§ **Provided data**
__________

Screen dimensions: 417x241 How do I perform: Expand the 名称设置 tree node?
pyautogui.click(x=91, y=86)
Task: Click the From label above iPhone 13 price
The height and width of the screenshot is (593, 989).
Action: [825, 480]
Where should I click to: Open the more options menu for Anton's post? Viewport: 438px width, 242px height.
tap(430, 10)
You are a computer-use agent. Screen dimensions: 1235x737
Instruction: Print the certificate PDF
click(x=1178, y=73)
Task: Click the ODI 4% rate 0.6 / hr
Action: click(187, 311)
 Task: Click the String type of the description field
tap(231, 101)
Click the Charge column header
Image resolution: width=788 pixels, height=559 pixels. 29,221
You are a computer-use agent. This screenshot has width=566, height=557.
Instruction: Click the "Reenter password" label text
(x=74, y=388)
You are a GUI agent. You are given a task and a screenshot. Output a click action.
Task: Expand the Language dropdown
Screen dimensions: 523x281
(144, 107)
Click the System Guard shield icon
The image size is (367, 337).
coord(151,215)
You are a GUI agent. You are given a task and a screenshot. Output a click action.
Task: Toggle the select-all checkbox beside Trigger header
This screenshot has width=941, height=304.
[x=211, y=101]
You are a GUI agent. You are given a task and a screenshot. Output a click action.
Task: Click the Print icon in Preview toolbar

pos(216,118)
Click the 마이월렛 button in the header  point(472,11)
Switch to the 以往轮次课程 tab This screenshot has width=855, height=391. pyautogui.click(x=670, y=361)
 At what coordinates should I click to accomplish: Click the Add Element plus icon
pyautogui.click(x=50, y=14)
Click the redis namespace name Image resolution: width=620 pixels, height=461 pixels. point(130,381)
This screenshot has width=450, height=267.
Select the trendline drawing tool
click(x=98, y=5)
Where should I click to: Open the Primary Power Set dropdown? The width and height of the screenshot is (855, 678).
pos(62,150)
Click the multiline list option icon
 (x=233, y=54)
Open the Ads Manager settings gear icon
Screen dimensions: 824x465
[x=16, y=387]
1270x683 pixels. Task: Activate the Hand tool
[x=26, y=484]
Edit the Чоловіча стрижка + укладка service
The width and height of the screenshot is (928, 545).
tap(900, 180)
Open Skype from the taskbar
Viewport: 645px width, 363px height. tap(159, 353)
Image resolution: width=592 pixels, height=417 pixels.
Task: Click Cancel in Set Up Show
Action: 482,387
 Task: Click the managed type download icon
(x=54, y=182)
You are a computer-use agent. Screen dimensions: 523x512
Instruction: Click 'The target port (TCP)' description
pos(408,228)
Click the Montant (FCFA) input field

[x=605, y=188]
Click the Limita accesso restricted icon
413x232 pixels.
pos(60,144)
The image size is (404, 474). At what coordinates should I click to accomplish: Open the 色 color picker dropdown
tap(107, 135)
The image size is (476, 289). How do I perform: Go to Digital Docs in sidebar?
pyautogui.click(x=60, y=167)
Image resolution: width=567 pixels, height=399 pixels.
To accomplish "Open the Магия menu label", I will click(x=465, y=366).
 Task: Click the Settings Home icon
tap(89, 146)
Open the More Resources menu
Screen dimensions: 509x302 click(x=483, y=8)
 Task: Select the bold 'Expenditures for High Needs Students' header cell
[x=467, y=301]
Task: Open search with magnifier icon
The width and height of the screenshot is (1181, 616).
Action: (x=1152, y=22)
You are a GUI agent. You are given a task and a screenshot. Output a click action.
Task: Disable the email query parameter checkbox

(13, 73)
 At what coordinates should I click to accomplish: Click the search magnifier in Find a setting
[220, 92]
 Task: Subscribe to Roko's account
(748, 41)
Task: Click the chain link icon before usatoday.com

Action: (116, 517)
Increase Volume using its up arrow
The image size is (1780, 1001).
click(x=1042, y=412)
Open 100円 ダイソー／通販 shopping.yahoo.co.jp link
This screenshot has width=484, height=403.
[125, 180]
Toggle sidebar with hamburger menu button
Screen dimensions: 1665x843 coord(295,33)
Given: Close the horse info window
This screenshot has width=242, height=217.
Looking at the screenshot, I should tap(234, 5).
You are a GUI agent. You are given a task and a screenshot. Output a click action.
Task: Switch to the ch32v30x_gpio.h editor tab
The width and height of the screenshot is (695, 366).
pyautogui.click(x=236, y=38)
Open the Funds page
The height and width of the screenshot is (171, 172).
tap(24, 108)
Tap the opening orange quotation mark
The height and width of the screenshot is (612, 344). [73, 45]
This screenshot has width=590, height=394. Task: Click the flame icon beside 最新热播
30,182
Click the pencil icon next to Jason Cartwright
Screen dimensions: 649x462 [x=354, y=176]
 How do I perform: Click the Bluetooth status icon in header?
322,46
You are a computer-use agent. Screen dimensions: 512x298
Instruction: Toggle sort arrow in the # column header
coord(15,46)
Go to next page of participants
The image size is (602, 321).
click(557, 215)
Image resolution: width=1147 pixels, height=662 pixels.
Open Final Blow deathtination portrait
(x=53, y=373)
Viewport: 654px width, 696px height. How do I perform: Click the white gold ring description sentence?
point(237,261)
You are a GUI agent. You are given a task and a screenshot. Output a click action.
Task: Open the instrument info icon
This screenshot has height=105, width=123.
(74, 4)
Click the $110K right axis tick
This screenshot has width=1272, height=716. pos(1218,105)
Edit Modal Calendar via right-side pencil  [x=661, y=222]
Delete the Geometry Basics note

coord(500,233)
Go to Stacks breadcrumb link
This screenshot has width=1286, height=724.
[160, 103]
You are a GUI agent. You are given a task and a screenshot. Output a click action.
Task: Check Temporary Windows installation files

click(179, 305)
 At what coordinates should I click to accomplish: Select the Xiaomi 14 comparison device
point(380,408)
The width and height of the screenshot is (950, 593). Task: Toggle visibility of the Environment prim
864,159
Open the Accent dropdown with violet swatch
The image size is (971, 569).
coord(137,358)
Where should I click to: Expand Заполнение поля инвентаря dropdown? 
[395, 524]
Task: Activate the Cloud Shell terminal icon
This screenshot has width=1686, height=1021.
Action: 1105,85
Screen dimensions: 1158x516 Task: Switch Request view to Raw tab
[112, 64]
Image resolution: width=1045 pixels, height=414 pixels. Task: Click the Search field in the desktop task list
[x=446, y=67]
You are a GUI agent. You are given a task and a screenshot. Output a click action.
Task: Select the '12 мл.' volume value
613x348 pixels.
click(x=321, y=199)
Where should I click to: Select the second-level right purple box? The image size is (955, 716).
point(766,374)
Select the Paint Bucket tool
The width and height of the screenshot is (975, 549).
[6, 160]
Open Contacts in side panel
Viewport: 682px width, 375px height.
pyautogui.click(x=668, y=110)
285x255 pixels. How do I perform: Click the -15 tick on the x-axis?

__________

Repeat all of the lines above, changing "GUI agent" to "desktop assistant" everywhere and leaving everything else as is.

§ **Output for this task**
Screen dimensions: 417x241 How do I perform: Expand the 名称设置 tree node?
pyautogui.click(x=91, y=86)
Task: Click the From label above iPhone 13 price
The height and width of the screenshot is (593, 989).
Action: [825, 480]
Where should I click to: Open the more options menu for Anton's post? Viewport: 438px width, 242px height.
tap(430, 10)
You are a computer-use agent. Screen dimensions: 1235x737
Instruction: Print the certificate PDF
click(x=1178, y=73)
Task: Click the ODI 4% rate 0.6 / hr
Action: click(187, 311)
 Task: Click the String type of the description field
tap(231, 101)
Click the Charge column header
Image resolution: width=788 pixels, height=559 pixels. 29,221
You are a computer-use agent. This screenshot has width=566, height=557.
Instruction: Click the "Reenter password" label text
(x=74, y=388)
You are a desktop assistant. You are given a task and a screenshot. Output a click action.
Task: Expand the Language dropdown
Screen dimensions: 523x281
(144, 107)
Click the System Guard shield icon
The image size is (367, 337).
coord(151,215)
You are a desktop assistant. You are given a task and a screenshot. Output a click action.
Task: Toggle the select-all checkbox beside Trigger header
This screenshot has width=941, height=304.
[x=211, y=101]
You are a desktop assistant. You are given a task and a screenshot. Output a click action.
Task: Click the Print icon in Preview toolbar

pos(216,118)
Click the 마이월렛 button in the header  point(472,11)
Switch to the 以往轮次课程 tab This screenshot has width=855, height=391. pyautogui.click(x=670, y=361)
 At what coordinates should I click to accomplish: Click the Add Element plus icon
pyautogui.click(x=50, y=14)
Click the redis namespace name Image resolution: width=620 pixels, height=461 pixels. point(130,381)
This screenshot has width=450, height=267.
Select the trendline drawing tool
click(x=98, y=5)
Where should I click to: Open the Primary Power Set dropdown? The width and height of the screenshot is (855, 678).
pos(62,150)
Click the multiline list option icon
 (x=233, y=54)
Open the Ads Manager settings gear icon
Screen dimensions: 824x465
[x=16, y=387]
1270x683 pixels. Task: Activate the Hand tool
[x=26, y=484]
Edit the Чоловіча стрижка + укладка service
The width and height of the screenshot is (928, 545).
tap(900, 180)
Open Skype from the taskbar
Viewport: 645px width, 363px height. tap(159, 353)
Image resolution: width=592 pixels, height=417 pixels.
Task: Click Cancel in Set Up Show
Action: 482,387
 Task: Click the managed type download icon
(x=54, y=182)
You are a computer-use agent. Screen dimensions: 523x512
Instruction: Click 'The target port (TCP)' description
pos(408,228)
Click the Montant (FCFA) input field

[x=605, y=188]
Click the Limita accesso restricted icon
413x232 pixels.
pos(60,144)
The image size is (404, 474). At what coordinates should I click to accomplish: Open the 色 color picker dropdown
tap(107, 135)
The image size is (476, 289). How do I perform: Go to Digital Docs in sidebar?
pyautogui.click(x=60, y=167)
Image resolution: width=567 pixels, height=399 pixels.
To accomplish "Open the Магия menu label", I will click(x=465, y=366).
 Task: Click the Settings Home icon
tap(89, 146)
Open the More Resources menu
Screen dimensions: 509x302 click(x=483, y=8)
 Task: Select the bold 'Expenditures for High Needs Students' header cell
[x=467, y=301]
Task: Open search with magnifier icon
The width and height of the screenshot is (1181, 616).
Action: (x=1152, y=22)
You are a desktop assistant. You are given a task and a screenshot. Output a click action.
Task: Disable the email query parameter checkbox

(13, 73)
 At what coordinates should I click to accomplish: Click the search magnifier in Find a setting
[220, 92]
 Task: Subscribe to Roko's account
(748, 41)
Task: Click the chain link icon before usatoday.com

Action: (116, 517)
Increase Volume using its up arrow
The image size is (1780, 1001).
click(x=1042, y=412)
Open 100円 ダイソー／通販 shopping.yahoo.co.jp link
This screenshot has width=484, height=403.
[125, 180]
Toggle sidebar with hamburger menu button
Screen dimensions: 1665x843 coord(295,33)
Given: Close the horse info window
This screenshot has width=242, height=217.
Looking at the screenshot, I should tap(234, 5).
You are a desktop assistant. You are given a task and a screenshot. Output a click action.
Task: Switch to the ch32v30x_gpio.h editor tab
The width and height of the screenshot is (695, 366).
pyautogui.click(x=236, y=38)
Open the Funds page
The height and width of the screenshot is (171, 172).
tap(24, 108)
Tap the opening orange quotation mark
The height and width of the screenshot is (612, 344). [73, 45]
This screenshot has width=590, height=394. Task: Click the flame icon beside 最新热播
30,182
Click the pencil icon next to Jason Cartwright
Screen dimensions: 649x462 [x=354, y=176]
 How do I perform: Click the Bluetooth status icon in header?
322,46
You are a computer-use agent. Screen dimensions: 512x298
Instruction: Toggle sort arrow in the # column header
coord(15,46)
Go to next page of participants
The image size is (602, 321).
click(557, 215)
Image resolution: width=1147 pixels, height=662 pixels.
Open Final Blow deathtination portrait
(x=53, y=373)
Viewport: 654px width, 696px height. How do I perform: Click the white gold ring description sentence?
point(237,261)
You are a desktop assistant. You are given a task and a screenshot. Output a click action.
Task: Open the instrument info icon
This screenshot has height=105, width=123.
(74, 4)
Click the $110K right axis tick
This screenshot has width=1272, height=716. pos(1218,105)
Edit Modal Calendar via right-side pencil  [x=661, y=222]
Delete the Geometry Basics note

coord(500,233)
Go to Stacks breadcrumb link
This screenshot has width=1286, height=724.
[160, 103]
You are a desktop assistant. You are given a task and a screenshot. Output a click action.
Task: Check Temporary Windows installation files

click(179, 305)
 At what coordinates should I click to accomplish: Select the Xiaomi 14 comparison device
point(380,408)
The width and height of the screenshot is (950, 593). Task: Toggle visibility of the Environment prim
864,159
Open the Accent dropdown with violet swatch
The image size is (971, 569).
coord(137,358)
Where should I click to: Expand Заполнение поля инвентаря dropdown? 
[395, 524]
Task: Activate the Cloud Shell terminal icon
This screenshot has width=1686, height=1021.
Action: 1105,85
Screen dimensions: 1158x516 Task: Switch Request view to Raw tab
[112, 64]
Image resolution: width=1045 pixels, height=414 pixels. Task: Click the Search field in the desktop task list
[x=446, y=67]
You are a desktop assistant. You are given a task and a screenshot. Output a click action.
Task: Select the '12 мл.' volume value
613x348 pixels.
click(x=321, y=199)
Where should I click to: Select the second-level right purple box? The image size is (955, 716).
point(766,374)
Select the Paint Bucket tool
The width and height of the screenshot is (975, 549).
[6, 160]
Open Contacts in side panel
Viewport: 682px width, 375px height.
pyautogui.click(x=668, y=110)
285x255 pixels. How do I perform: Click the -15 tick on the x-axis?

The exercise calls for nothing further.